▸ What you have to do
All entries below must be written out verbatim, and the images must be dropped.
(Data provided begins)
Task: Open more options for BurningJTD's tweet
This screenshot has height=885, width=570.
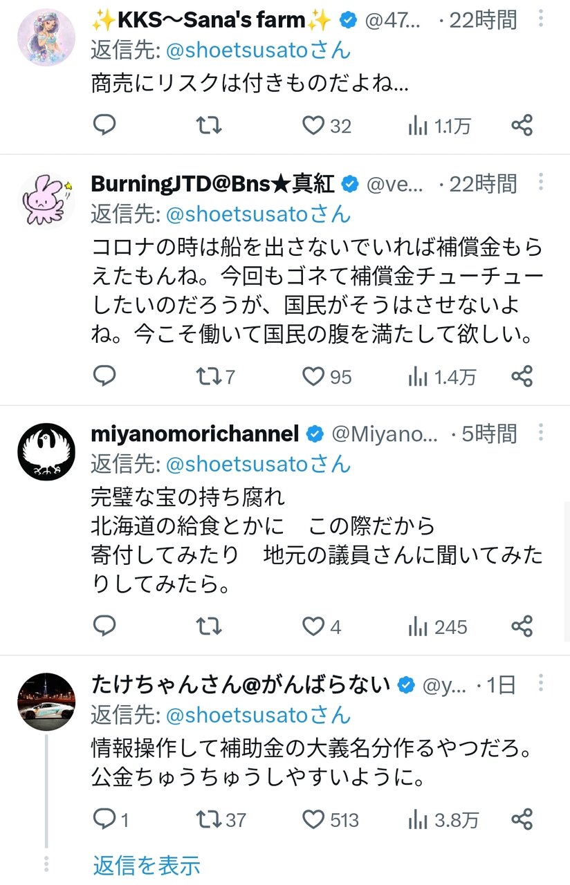Action: pos(541,183)
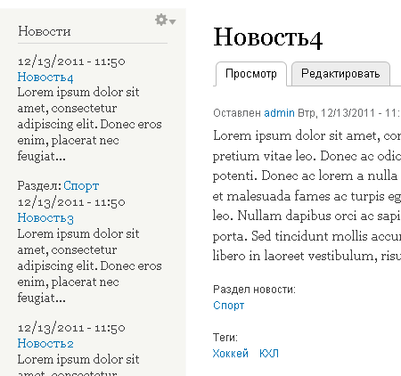Click the main article Lorem ipsum body
This screenshot has width=401, height=376.
click(307, 196)
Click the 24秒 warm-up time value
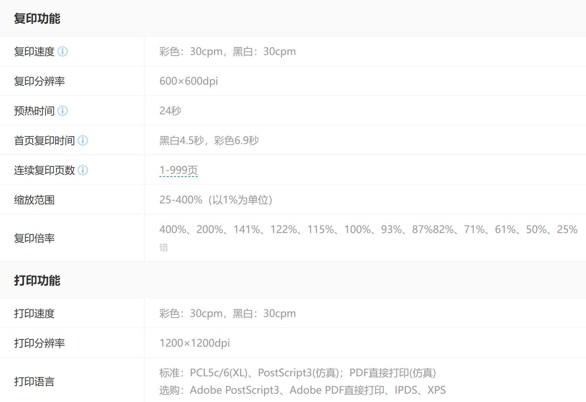This screenshot has height=402, width=586. tap(170, 111)
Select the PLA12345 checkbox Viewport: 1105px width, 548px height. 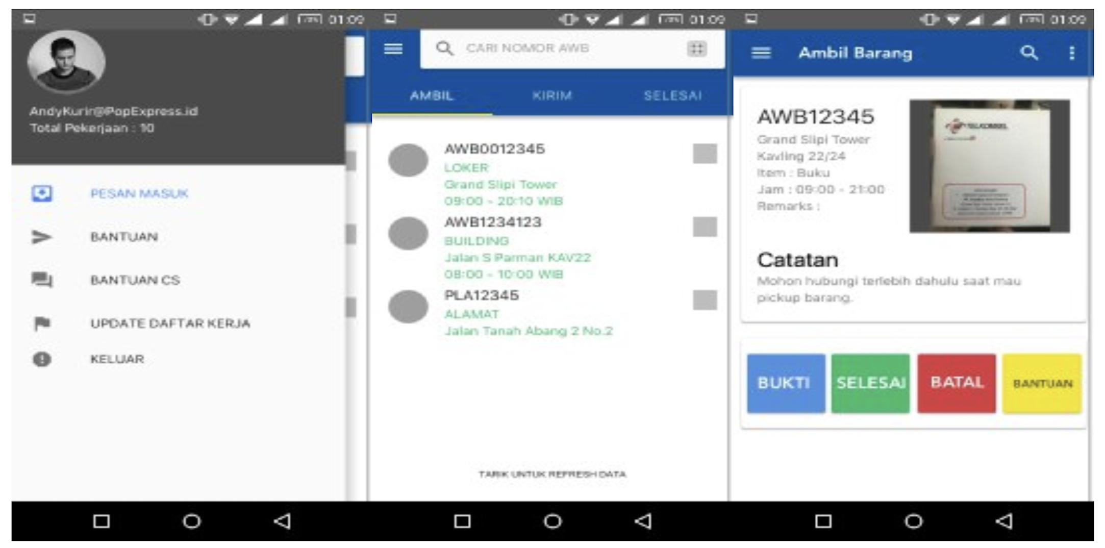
(Data provided ends)
▸ Your solution
Task: Open more options for BurningJTD's tweet
This screenshot has height=885, width=570.
Action: pos(541,183)
Click the main article Lorem ipsum body
This screenshot has width=401, height=376.
click(307, 196)
Click the 24秒 warm-up time value
This screenshot has height=402, width=586. tap(170, 111)
Select the PLA12345 checkbox Viewport: 1105px width, 548px height. 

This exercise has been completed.